On ageing with chronic illness
Updated: Nov 16, 2020
CW: discussion of alcohol/alcoholism as a maladaptive coping mechanism
When I was younger, I was always stressed about not feeling my best, because that meant not being productive, and being productive was a sure fire way to fill my brain with the good neurotransmitters. Something something, internalised capitalism, something something.
So when I drank a lot, I’d always be sure to drink a lot of water, and if I hadn’t had much water throughout the night, or I thought I’d overdone it, I’d drink a litre of water before bed. It didn’t matter to me if I had to get up and pee ten times in the night, because it would mean I’d wake up and still be able to get things done.
Lately I’ve been aware that I don’t pace myself with water so well anymore, and I definitely don’t do the one litre of water before bed trick, and I was thinking about how maybe it’s just because I’m not as positive and self loving, like it’s a form of self sabotage to just let myself be hungover the next day.
And then I realised, that’s not what it is. It’s that having a full bladder is a pain trigger for me.
Of course the reason is really endo. Endo/chronic pain is the reason my relationship with alcohol became much less healthy, and why after years... nearly a decade of being a one drink drunk, I now have an alcohol tolerance that I never wanted. It’s the reason I can’t one-for-one alcohol and water anymore, and it’s also the reason that I can’t say “it doesn’t matter if I have to wake up to pee 10 times” because it’s also fucked up my sleep cycle, and I now find getting to sleep and staying asleep almost impossible.
And this seems to contribute to a larger theme of something that’s been brewing in my head for a while. When I talk to my age-peers, and the conversation turns to things we can’t do anymore, like stay up all night and be fine the next day, drink like we used to without getting hangovers, eat junk without gaining weight, or, you know, just exist without aches and pains, but the thing is that I don’t feel like any of those things are caused by me hitting 30.

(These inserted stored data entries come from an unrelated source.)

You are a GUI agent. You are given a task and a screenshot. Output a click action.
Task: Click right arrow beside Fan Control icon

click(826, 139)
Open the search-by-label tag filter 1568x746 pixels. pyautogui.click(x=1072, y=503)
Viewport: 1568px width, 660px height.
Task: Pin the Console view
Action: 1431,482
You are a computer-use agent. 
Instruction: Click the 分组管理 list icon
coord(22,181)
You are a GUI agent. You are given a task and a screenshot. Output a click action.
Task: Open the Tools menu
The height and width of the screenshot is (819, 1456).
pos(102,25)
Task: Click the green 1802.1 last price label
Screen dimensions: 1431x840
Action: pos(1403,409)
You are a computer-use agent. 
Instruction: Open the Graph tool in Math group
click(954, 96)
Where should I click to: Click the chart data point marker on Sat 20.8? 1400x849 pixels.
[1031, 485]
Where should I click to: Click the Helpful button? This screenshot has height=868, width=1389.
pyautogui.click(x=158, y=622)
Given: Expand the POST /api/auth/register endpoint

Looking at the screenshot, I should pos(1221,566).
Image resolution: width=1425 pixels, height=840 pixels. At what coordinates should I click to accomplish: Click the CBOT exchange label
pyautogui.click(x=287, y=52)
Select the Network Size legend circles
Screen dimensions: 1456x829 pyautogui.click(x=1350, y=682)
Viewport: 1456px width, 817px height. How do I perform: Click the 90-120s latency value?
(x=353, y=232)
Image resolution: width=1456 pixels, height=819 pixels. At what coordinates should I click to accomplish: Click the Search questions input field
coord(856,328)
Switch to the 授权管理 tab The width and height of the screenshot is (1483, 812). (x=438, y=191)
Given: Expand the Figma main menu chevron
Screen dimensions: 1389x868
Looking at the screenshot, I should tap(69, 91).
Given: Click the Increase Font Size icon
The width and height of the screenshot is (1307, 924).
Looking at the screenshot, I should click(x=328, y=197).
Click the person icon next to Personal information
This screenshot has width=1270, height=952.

It feels like all those things I've lost over time are due to something that is caused by endo/chronic pain/depression/anxiety/cPTSD from medical trauma. None of those things just feel like ageing, and that’s in no small part because as an athlete and all round “healthy” person, I feel like I was well on track to still be living like a 19 year old at this point in my life, if not for my endo.
Because I was very sedentary and not particularly concerned about health as a younger person, I spent my twenties getting progressively more and more healthy and robust (except for the increasing chronic pain), and that is definitely part of the reason that it feels like such a kick in the guts to have lost the health, fitness and robustness (both physical and mental) that I worked my ass off to gain.
But then, when I’m speaking to those friends about those lost remnants of our twenties, and I feel stuck between a rock and a hard place; I don’t want to alienate my friends, by implying any kind of moral value in being a person who happened to pursue a physical career because I was lucky enough to love doing it, that has or would have protected me from many of the symptoms of ageing, but it also feels like a betrayal to myself to imply that all those experiences are just the result of time passing and ageing, and not the fault of a horrible medical condition and an egregiously unfair medical system.
Unsure how to best approach this dilemma, I usually just dissociate a bit and “uh, yeah, for sure”. Whoops. Well, at least I put all of this into words now, which makes me feel a little more equipped for the next time this conversation comes up. And at least I’m not blaming myself for “self sabotage” and have a little better comprehension of my own maladaptive coping mechanisms for my trouble.
Still, it sucks not being able to embrace ageing, because it feels like my chronic illness is speeding up the process in a really unfair and unfun way. I was going to be that surprisingly youthful 30 year old, but I ended up being unexpectedly senescent and cranky.
[Image description of post coverphoto/thumbnail: a stylised illustration by @ChronicallyHonest showing a white person with shoulder length brown hair, sitting with their knee up, elbow rested on their knee, face rested on their hand, wearing a dusty pink knit jumper and dark green pants. There is a blank space where the face would be, and text that follows their silhouette which reads: it's hard not to feel like the odds are stacked against me.